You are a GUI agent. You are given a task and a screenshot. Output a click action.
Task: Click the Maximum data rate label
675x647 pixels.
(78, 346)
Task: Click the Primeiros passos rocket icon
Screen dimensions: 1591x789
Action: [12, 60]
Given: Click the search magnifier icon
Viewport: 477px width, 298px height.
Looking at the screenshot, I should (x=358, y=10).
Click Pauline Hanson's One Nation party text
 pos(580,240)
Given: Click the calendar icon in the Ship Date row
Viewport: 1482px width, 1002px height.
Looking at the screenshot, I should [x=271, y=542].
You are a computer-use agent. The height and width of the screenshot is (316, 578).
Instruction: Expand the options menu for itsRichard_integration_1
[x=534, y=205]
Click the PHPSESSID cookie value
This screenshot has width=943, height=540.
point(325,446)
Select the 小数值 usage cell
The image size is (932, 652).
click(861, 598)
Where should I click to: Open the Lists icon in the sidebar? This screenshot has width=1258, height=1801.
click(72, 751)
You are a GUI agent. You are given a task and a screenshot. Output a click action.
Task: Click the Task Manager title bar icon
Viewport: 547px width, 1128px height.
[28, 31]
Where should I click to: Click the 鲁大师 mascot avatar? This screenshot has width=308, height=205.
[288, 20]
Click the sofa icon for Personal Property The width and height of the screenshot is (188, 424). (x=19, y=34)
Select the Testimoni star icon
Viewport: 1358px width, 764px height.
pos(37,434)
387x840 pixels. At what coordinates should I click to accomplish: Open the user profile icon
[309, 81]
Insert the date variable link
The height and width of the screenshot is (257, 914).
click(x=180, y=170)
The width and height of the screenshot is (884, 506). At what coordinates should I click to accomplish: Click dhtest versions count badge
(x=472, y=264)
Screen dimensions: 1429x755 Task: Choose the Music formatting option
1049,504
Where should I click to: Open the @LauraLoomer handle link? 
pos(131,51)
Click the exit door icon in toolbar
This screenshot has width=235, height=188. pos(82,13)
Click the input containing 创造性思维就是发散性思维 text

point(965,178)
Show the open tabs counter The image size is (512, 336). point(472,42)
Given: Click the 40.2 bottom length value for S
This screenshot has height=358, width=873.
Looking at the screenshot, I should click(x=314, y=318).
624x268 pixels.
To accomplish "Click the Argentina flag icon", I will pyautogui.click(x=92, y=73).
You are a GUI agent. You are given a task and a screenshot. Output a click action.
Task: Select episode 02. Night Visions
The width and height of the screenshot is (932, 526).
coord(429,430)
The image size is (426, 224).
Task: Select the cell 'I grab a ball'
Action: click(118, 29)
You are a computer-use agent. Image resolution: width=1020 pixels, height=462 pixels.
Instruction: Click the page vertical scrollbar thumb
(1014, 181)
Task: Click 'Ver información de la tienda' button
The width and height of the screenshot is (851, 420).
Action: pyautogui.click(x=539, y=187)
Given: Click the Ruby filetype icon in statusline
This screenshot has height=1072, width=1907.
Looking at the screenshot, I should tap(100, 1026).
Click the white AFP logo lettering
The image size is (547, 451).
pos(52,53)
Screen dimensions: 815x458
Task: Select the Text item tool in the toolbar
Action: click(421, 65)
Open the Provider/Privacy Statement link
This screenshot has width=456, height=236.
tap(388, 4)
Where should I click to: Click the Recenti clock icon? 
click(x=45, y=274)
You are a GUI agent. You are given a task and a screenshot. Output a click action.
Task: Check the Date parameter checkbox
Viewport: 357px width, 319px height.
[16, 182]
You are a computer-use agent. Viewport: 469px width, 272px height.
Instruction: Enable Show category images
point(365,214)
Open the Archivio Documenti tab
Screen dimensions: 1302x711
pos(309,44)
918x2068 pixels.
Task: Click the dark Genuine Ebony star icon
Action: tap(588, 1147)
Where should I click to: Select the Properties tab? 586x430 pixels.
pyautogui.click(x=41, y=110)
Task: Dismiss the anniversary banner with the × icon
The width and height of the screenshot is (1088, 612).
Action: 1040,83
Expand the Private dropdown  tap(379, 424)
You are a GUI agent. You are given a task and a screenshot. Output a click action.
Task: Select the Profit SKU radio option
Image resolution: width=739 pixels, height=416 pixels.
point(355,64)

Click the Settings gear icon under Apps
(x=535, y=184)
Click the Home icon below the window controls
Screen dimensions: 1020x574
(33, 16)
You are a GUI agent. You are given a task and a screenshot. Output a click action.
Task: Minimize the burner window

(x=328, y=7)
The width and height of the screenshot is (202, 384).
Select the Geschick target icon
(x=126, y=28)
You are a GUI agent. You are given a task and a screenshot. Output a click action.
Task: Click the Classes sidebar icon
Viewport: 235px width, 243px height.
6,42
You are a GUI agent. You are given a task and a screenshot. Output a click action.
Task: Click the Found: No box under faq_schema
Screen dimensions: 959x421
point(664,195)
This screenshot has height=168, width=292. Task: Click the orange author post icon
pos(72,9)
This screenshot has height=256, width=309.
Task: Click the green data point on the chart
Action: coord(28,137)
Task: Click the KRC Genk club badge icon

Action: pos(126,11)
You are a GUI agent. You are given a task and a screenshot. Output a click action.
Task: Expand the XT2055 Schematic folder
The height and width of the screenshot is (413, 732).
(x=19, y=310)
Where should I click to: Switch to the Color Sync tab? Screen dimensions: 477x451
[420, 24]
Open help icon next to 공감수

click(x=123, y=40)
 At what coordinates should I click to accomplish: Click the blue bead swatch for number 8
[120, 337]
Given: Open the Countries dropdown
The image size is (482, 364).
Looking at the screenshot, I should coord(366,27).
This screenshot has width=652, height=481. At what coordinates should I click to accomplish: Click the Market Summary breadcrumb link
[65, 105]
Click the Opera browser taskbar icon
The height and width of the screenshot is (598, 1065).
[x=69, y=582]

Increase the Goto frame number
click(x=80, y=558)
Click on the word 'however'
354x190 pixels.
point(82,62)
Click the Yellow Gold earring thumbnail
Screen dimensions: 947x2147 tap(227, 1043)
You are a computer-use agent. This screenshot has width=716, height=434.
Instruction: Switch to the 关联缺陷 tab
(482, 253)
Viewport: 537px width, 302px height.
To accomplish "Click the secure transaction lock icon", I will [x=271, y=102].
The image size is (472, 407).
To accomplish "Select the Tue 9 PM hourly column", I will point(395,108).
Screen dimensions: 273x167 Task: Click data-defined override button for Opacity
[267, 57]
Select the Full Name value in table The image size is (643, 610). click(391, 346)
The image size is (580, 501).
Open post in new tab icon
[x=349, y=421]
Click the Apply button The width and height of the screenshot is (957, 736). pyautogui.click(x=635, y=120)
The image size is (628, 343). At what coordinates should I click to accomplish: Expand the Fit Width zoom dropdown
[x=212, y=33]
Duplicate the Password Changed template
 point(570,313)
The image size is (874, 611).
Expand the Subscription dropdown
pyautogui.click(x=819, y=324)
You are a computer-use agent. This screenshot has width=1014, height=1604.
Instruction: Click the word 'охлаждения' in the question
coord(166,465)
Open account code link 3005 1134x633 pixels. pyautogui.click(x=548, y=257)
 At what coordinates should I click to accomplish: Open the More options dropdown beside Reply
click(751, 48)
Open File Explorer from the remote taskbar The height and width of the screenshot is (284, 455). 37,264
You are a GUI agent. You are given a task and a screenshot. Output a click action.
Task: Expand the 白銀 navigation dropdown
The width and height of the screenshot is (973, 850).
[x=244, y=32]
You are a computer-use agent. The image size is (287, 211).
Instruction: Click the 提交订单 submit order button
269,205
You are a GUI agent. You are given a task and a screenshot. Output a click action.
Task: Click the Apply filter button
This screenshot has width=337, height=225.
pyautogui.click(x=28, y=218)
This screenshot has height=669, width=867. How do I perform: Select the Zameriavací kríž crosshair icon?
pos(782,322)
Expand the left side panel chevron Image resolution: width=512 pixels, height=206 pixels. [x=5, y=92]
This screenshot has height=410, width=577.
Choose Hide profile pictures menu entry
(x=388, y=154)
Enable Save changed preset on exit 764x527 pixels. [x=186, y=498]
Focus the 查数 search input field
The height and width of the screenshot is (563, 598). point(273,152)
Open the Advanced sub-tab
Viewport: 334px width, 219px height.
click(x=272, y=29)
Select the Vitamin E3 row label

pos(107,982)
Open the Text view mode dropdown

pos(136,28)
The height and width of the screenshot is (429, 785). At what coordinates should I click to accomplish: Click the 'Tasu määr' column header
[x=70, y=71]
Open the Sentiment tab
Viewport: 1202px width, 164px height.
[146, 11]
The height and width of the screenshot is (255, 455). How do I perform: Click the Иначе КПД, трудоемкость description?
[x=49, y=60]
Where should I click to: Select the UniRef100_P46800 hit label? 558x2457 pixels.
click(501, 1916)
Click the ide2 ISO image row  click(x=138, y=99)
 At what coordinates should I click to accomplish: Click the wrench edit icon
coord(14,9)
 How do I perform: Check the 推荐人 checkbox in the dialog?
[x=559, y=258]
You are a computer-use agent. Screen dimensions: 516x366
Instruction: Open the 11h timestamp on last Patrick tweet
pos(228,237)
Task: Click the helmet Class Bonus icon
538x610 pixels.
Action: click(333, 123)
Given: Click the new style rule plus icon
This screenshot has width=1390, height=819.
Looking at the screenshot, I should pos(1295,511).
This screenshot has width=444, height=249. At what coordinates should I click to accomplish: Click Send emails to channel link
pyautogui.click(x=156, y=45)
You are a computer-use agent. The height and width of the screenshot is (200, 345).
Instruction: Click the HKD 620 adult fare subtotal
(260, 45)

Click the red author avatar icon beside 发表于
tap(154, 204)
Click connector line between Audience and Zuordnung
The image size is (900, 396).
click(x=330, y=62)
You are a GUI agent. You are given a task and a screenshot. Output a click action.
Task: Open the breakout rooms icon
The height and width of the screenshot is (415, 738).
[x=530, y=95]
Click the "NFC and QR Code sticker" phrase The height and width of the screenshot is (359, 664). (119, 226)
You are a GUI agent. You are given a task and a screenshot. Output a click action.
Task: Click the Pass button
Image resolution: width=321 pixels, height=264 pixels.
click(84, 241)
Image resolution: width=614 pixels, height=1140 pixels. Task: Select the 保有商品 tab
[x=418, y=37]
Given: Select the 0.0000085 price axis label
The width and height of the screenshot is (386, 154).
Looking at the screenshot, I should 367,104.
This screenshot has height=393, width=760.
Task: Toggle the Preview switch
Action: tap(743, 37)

────────

### Work to be completed:
All lines of the material that contain the string "will" are to be copied.

### Task solution:
To accomplish "Click the Argentina flag icon", I will pyautogui.click(x=92, y=73).
To accomplish "Click the secure transaction lock icon", I will [x=271, y=102].
To accomplish "Select the Tue 9 PM hourly column", I will point(395,108).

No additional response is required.